In 1521 the Rua das Flores (Rua Santa Catarina das Flores) was opened. These dates and details are based on an article about a seigneurial house, A Casa Dos Maias, elaborated by Francisco de Almeida e Sousa and Casimiro S. Arsénio, published in the magazine O Tripeiro (Série Nova, Ano IX/9 Junho/Julho). From this article, the property is commonly referred to a sth Casa dos Maias (Residence of the Maias), because (even as the family of Domingos Oliveira Maia occupied the spaces briefly), it was a bourgeoisie period that corresponds to a golden period along Rua das Flores when many families of a social stratification lived in the homes. Francisco de Almeida e Sousa and Casimiro S. Arsénio, referred to the opening of the Rua de Santa Catarina das Flores, whose lands were occupied by the bishop's gardens. It was the bishop who determined that for each house constructed along Rua de Santa Catarina be marked with the symbol its authority.

The Residence of the Frazzes Bravos, in the document of Luís Toledo referred to a mark of Santa Maria and was place on the door.

Several years later, the lands were inherited by Luís Toledo, his wife and sons, to construct a seigneurial home (1528).

By 1542, the Mitra Census archive records that the proprietors of the houses along Rua das Flores (the upper houses) were the nobleman Ferraz and another Manuel Bravo.

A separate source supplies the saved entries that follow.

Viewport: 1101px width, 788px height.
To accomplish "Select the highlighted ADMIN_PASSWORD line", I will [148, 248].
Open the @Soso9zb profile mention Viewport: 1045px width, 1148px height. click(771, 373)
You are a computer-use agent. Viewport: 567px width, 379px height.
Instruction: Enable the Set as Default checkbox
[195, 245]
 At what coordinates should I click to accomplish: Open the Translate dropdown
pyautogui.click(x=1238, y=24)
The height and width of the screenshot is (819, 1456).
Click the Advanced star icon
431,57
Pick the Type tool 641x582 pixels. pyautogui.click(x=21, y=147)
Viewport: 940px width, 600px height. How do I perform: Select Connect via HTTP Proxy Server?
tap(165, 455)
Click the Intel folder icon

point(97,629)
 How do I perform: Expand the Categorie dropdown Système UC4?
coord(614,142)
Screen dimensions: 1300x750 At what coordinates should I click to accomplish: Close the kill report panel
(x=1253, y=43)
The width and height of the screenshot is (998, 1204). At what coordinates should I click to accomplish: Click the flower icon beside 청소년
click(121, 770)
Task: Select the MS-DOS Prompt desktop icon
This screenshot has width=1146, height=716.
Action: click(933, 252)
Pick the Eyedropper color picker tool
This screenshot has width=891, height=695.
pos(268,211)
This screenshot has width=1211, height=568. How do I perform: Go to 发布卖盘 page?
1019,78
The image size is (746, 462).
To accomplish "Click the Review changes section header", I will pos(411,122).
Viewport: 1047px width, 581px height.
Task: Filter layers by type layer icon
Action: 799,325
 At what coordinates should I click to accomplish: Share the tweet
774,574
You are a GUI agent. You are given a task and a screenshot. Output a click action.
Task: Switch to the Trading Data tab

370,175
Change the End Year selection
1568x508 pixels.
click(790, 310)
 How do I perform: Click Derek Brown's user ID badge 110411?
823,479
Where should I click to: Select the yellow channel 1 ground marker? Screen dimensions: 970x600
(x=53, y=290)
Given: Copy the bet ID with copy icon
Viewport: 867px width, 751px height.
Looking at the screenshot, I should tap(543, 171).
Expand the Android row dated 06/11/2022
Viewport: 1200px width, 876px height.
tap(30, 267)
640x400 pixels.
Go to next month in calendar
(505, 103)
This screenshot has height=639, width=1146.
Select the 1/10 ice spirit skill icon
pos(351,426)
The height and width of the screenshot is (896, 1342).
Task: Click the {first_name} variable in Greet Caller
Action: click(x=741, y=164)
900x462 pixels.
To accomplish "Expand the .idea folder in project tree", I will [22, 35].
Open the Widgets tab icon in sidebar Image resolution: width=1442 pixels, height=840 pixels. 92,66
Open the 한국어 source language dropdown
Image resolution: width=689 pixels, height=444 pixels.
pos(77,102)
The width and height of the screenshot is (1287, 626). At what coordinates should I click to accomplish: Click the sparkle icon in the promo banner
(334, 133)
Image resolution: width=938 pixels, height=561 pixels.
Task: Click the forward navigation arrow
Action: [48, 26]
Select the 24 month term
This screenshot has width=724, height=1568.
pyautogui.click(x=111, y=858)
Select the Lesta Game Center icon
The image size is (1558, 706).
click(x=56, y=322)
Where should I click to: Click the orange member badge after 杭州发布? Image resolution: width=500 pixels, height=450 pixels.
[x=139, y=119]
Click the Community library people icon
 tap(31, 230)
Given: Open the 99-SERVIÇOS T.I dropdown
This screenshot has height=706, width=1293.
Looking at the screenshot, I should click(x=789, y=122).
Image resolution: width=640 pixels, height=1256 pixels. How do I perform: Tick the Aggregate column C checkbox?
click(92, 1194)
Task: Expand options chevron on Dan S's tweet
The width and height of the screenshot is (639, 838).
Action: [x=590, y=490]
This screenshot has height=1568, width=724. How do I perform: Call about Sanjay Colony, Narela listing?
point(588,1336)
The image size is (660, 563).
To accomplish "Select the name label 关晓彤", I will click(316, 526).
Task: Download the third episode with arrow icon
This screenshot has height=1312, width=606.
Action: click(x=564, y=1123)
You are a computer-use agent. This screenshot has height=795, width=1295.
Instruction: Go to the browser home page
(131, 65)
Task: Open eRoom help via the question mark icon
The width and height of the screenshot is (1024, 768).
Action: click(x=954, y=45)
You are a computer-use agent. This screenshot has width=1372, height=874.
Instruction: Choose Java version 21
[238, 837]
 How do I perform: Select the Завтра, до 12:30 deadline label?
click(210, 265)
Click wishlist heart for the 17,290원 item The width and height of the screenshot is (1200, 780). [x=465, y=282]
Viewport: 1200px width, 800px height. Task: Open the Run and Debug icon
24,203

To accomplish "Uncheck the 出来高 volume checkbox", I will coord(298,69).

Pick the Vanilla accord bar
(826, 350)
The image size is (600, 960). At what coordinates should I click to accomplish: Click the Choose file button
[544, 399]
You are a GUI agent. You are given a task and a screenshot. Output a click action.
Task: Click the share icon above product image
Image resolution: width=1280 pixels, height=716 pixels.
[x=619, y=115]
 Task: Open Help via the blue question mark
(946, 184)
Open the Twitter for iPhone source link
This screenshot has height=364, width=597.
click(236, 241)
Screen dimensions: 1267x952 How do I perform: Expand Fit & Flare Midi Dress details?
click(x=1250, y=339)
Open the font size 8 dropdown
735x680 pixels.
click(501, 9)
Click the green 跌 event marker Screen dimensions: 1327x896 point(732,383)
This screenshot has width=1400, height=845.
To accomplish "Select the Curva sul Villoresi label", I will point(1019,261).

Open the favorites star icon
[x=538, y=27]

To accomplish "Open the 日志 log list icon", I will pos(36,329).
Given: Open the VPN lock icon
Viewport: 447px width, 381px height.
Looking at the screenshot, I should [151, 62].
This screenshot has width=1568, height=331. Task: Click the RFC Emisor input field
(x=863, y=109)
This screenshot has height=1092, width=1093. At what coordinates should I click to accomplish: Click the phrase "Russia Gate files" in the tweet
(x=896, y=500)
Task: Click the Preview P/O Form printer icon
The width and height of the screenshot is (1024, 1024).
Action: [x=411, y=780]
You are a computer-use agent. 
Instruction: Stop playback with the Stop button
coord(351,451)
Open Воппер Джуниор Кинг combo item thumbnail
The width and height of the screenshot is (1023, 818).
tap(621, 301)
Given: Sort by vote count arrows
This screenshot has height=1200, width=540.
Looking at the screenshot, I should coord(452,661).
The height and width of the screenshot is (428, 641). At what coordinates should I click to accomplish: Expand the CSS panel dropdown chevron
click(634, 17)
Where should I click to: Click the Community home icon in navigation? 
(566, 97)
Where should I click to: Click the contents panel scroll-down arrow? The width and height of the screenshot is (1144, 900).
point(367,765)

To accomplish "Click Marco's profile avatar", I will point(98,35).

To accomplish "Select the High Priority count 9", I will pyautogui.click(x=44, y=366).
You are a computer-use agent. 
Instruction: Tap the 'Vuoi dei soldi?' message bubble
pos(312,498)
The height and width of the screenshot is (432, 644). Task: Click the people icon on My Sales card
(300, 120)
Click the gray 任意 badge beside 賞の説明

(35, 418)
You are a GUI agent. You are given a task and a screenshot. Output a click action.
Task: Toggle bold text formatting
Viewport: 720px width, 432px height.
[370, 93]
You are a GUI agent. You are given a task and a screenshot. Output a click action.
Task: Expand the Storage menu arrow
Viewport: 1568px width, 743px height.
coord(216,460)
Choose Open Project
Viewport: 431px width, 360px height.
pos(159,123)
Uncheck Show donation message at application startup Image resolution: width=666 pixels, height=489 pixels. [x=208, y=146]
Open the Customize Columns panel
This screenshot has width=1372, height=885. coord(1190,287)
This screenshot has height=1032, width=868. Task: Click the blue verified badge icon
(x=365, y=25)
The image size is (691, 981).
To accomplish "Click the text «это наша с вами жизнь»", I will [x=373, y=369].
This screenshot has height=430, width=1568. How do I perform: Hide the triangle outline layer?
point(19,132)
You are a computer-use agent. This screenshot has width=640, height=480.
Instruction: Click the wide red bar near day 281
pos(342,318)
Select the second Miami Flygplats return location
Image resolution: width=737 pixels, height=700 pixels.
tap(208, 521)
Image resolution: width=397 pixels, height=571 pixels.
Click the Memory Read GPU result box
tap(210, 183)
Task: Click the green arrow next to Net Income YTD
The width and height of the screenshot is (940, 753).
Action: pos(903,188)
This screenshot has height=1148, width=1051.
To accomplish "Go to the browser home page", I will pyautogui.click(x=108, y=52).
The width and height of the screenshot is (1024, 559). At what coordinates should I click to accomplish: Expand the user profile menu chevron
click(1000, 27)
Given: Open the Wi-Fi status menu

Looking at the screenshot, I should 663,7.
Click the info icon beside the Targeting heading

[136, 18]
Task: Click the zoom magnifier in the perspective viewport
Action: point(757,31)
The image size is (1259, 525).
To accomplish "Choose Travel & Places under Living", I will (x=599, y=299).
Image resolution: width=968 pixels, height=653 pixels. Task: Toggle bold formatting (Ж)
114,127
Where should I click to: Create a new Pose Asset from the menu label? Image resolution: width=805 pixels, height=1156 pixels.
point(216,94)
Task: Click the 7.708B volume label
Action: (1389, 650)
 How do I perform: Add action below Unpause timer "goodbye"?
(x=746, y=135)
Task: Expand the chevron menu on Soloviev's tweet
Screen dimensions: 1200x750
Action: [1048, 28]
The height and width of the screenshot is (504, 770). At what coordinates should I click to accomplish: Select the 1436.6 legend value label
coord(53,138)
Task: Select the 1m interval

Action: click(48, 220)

By the 18th century, there was a construction of a chapel, that introduce decorative elements to the facade and other ornamentation authored by Nicolau Nasoni.

In the second quarter of 19th century, the building was owned by Domingos de Oliveira Maia. By the mid-19th century. the chapel tile was removed and transferred to the Chapel of Quinta de Vale Abraão in Chambres, Lamego by the then-property-owner Maria de Serpa Leitão Pimentel.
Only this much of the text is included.